I’ll listen to anything at least once

G.  Rust Remover:

does OrangeClean remove rust? (you know, the stuff that comes with OxiClean…don’t act like you haven’t seen those infomercials with that same bearded guy with the husky voice!!!!)

H.  Sports Team:


I.  Movie(s):

lion king, gladiator (roman empire!!), ferris bueller’s day off, lord of the rings, keeping the faith, American History X, Shawshank Redemption, the last samurai, tell me when to stop… 

Chung Lao:  Thoughts on George W?

Sharon:  He’s a funny guy. 

Chung Lao:  For/against the war in Iraq?

Sharon:  For. 

Chung Lao:  Best place(s) to eat in Nueva York?

Sharon:  I do not think this question has an answer because there are too many good places. 

Chung Lao:  What is something you can’t stand in a person?

Sharon:  Conceit 

Chung Lao:  Why do you like Wendy’s side salads?

Sharon:  I see you conferred with Vinod before coming up with these interview questions. IT WAS ONE SALAD OK!?! I had a big lunch and wasn’t that hungry for dinner!!! SUE ME. 

Chung Lao:  What is the first thing you notice about a person?

Sharon:  That they are, in fact, a person and not an inanimate object or an animal. 

Chung Lao:  Using Microsoft Paint, please draw us a picture. See attached.. 



Chung Lao:  What inspires you?

Sharon:  A beautiful sunset.  Pffft. Not a whole lot, really. 

Chung Lao:  What is wrong with the NY Knicks?

Sharon:  When have they ever been right? 

Chung Lao:  Name a place you would never want to live, and why.

Sharon:  Anywhere with snakes. I don’t think I need to explain. 

Chung Lao:  Ok, it’s Game 7 of the 2006 World Series, Yanks are down by 2 to the Red Sox.  Jeter just went down with a torn cheek muscle.  Joe Torre’s not going out like a chump though.  He calls in his secret weapon, Sharon Titus!  What’s the game plan? 

Sharon:  I'm guessing that in the offseason, baseball went Co-Ed?

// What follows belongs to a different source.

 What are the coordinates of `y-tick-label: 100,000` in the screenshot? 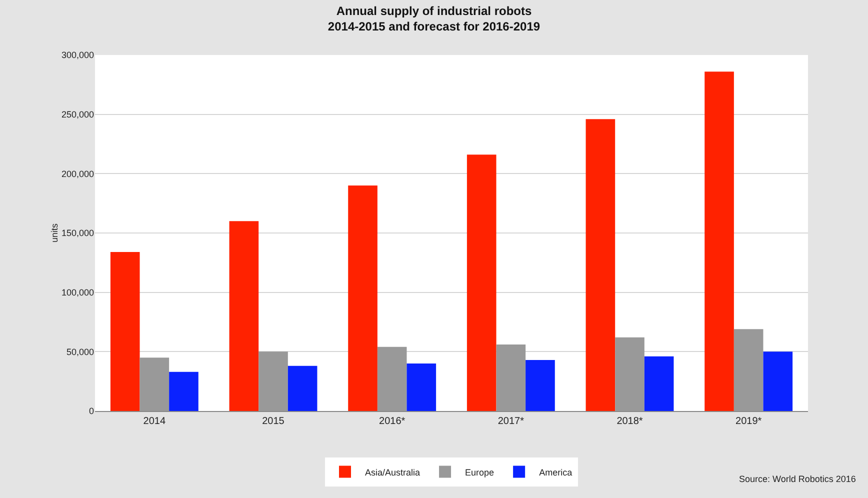 It's located at (78, 292).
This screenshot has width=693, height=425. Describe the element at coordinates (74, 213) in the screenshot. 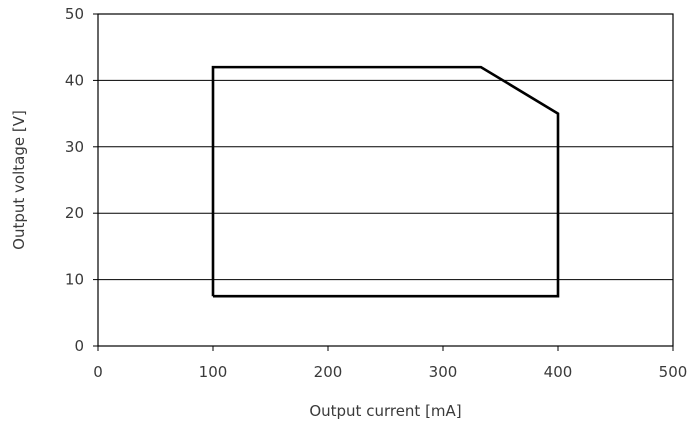

I see `y-tick-label-20: 20` at that location.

Good stuff. Um…play little ball. Bunt, walk, steal. Moon Derek lowe. Call INS on David Ortiz. Do whatever it takes to tie the game and win it in the 37th inning. 

Chung Lao:  Lastly, leave us with a parting thought.

Sharon:  “My dad says if  you don’t have anything nice to say, you shouldn’t say anything at all. But my dad’s not here. YOU’RE A WEENIE!!!!!”  Ooh parting THOUGHT. I thought it said parting SHOT. Oh well.

Chung Lao:  Sharon, Thangu.  Next up on The Tonight Show is Mathai C Ittycherian.

  Now if you'll excuse me, I have a factory to run.